Posted: June 21, 2006

FERRIS WHARTON IS FINED $100 FOR CAMPAIGN SIGNS

By Celia Cohen
Grapevine Political Writer

On the day Ferris W. Wharton premiered a video promoting his experience as a criminal prosecutor, his campaign acknowledged it has run a bit afoul of the civil side of the law.

Wharton, the Republican candidate for attorney general, became one of the first politicians to feel the sting of a new law and tougher enforcement by the Delaware Transportation Department to keep roadsides free of the clutter and safety hazards of signs, including the ones for campaigns.

Wharton's campaign owes $100 in fines -- or $25 for each of four signs -- placed too close to the roadway along Shipley Road, Foulk Road, Marsh Road and Silverside Road, all in Brandywine Hundred in northern New Castle County.

"We do have pictures," said Darrel W. Cole, the Transportation Department's public relations director.

As violations go, this one probably competes for severity with overstaying at a parking meter, but it is a more noteworthy blemish for a candidate running on his mastery of the law. In fact, the new video on Wharton's Web site at FerrisWharton.com is titled "Accomplished."

The video trumpets Wharton's 26 years as a prosecutor, and although it never directly mentions Joseph R. "Beau" Biden III, the senator's son who is the Democratic candidate, it is dismissive of him as it shows Wharton saying, "Ambition is not a substitute for accomplishment."

David A. Crossan, the state Republican Party's executive director, chalked up the errant signs to overeager volunteers. "Especially for statewide campaigns, you have very little control over your signs even when you give proper instruction. It seems a little unfair because you really don't have control," he said.

Transportation officials are armed with a new law this campaign season as they go after improperly-placed signs, which Cole said cost the department $400,000 to police in 2004, the last election year.

Enforcement began in November 2005 after the department sent notification to political parties, real estate agents and others -- even sign makers -- who typically use roadside signs to advertise.

Under the new law, the department will remove and issue fines for signs within 10 feet of a roadway, except in neighborhoods where the signs can be slightly closer at seven feet back. Each sign violation carries a $25 fine, and any sign not reclaimed within 30 days for an additional $15 will be discarded.

The signs are a constant beef every election year because of safety issues and visual pollution, and transportation officials mean business. "People better be aware of the 10-foot clear zone, because the signs will be taken," Cole said. "We don't target anybody, but we don't play favorites."

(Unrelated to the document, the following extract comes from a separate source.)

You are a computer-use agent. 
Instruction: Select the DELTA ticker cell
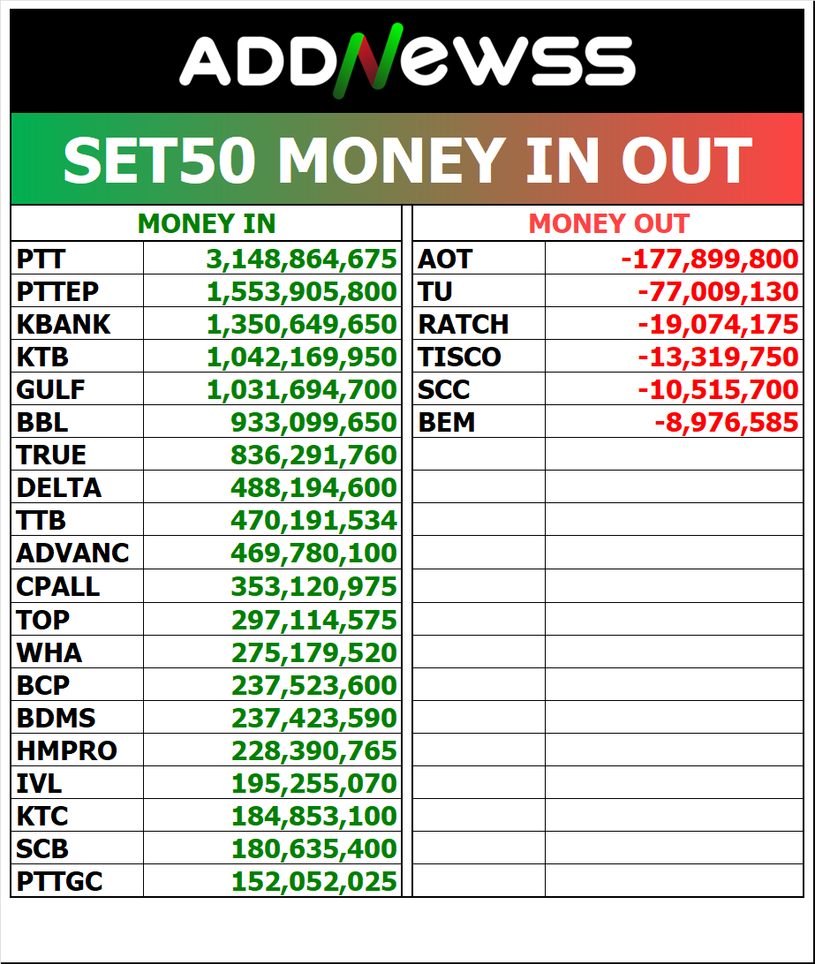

The department has not kept records detailing the political signs it has collected, Cole said.

One candidate has come forward to protest the new law. Wilmington Councilman Charles Potter Jr., a Democrat running in a primary against state Sen. Harris B. McDowell III, says he had a sign stolen from a supporter's yard along Shipley Road and then moved too close to the road.

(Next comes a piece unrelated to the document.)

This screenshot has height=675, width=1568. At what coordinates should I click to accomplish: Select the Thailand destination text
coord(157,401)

David L. Finger, a lawyer for Potter, wrote to complain about the $25 fine:

"Campaign signs are a time-honored part of the political process. The theft of political signs is also a political tradition, albeit a less honorable one. Political campaigning goes to the core of the First Amendment. . . .

"The fear of candidates or their supporters stealing signs from adversaries and placing them in state rights-of-way and subjecting those adversaries to multiple fines is an undue burden on political speech, particularly on candidates with more limited resources."

Finger's letter was sent to the state Justice Department, which Wharton would head if elected.

Crossan noted that Wharton's campaign was not alone with its sign troubles. "Are you telling me that at some point some Beau Biden supporter isn't going to put a sign too close to the road?" he said.

It could happen. In Wharton's case, it already has.